During the night of August 11th, a meteor shower called ’Perseids’ might put up a memorable show. After the moon sets, which occurs around 1:00 AM local time, it might be possible to see up to 200 ’shooting stars’ per hour. Below, what you need to know about this astronomical event.
Despite their name, shooting stars are actually small rocks (meteoroids) falling towards the Earth due to our planet’s gravitational attraction. As they move rapidly through the atmosphere, they reach very high temperatures due to friction with air particles. This makes them burn and become visible to the human eye. The trail they leave is called ’Meteor’. Due to their tiny size, they usually almost completely burn in a fraction of a second. In some very exceptional cases, large meteors can continue the hot descent and hit the ground. If they also survive the crash, they get promoted immediately to the ’meteorites’ class. Generally speaking a meteoroid producing a meteor needs to be at least as large as a marble to reach the Earth and eventually become a meteorite. Some Burning facts:
Average meteorite velocity: 30000 miles/hour (48000 km/h)

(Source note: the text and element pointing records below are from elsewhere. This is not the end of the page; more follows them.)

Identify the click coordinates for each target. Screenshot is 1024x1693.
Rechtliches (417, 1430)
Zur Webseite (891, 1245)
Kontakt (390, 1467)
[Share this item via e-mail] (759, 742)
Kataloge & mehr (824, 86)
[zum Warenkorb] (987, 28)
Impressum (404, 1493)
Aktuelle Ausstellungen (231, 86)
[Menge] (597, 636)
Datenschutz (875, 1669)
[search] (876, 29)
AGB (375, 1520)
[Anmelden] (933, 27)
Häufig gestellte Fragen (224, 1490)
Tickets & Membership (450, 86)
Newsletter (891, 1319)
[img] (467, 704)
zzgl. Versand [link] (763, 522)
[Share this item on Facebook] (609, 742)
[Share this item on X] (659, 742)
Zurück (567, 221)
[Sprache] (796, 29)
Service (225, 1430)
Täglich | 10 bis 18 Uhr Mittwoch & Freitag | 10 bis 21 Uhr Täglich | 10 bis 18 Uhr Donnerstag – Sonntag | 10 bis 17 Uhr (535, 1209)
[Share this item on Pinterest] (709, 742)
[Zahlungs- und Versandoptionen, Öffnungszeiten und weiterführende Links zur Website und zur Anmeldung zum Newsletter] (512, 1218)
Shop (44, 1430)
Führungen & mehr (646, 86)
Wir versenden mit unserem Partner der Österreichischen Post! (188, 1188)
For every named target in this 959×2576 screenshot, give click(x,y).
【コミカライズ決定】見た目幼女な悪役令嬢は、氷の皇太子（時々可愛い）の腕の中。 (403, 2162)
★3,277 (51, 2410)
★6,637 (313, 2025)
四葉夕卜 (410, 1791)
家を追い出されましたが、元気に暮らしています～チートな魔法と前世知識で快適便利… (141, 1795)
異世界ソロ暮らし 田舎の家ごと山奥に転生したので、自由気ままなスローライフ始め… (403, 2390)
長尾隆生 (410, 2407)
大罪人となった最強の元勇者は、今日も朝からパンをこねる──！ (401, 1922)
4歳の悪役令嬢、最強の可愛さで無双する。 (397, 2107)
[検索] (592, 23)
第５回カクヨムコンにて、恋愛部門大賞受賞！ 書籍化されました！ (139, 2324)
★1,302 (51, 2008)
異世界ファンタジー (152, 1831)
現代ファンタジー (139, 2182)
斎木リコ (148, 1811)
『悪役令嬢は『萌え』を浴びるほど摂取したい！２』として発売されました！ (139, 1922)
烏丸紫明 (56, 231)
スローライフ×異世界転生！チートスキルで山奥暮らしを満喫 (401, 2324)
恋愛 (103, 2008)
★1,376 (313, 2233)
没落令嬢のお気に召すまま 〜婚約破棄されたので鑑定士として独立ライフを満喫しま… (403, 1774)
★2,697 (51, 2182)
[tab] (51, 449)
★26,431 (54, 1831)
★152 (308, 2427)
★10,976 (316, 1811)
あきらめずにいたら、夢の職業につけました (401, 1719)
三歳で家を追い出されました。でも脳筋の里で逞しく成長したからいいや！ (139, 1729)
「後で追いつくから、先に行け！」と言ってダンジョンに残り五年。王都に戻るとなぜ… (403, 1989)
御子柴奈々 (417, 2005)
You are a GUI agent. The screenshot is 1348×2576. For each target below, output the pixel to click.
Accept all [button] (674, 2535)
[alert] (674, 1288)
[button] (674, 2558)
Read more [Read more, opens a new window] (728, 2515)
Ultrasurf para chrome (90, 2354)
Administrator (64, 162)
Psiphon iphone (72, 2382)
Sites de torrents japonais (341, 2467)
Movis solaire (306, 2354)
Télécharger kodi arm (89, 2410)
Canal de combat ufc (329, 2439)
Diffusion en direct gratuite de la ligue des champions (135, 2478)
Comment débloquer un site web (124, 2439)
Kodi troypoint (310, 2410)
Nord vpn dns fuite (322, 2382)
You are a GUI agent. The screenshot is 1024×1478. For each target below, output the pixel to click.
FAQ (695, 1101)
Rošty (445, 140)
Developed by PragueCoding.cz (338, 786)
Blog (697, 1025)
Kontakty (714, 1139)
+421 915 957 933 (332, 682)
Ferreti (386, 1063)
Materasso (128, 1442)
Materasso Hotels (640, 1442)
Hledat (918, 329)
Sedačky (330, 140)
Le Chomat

Max temperature: 3000 F (1650 C)
The Meteor Crater in Arizona was formed 50000 years ago by an object 160 feet (50 meters) across
… yes, impacts like the one that produced the Meteor Crater are extremely rare
Meteor showers occur when the Earth’s orbit intercepts the dusty trail of periodic comets. Comets are dirty ice-balls coming from the cold periphery of the Solar system, captured in eccentric orbits around the Sun. When getting closer to our star, they melt slowly, releasing gas and dust which make the comet visible (those beautiful comet tails). The dusty leftover of the comet pave the comet’s orbit. When the Earth comes close to one of these dusty cometary highways, the particles can be captured by the planet’s gravity and fall towards the surface. This creates the meteor shower, which repeats every time the crossing occurs, that is once per year.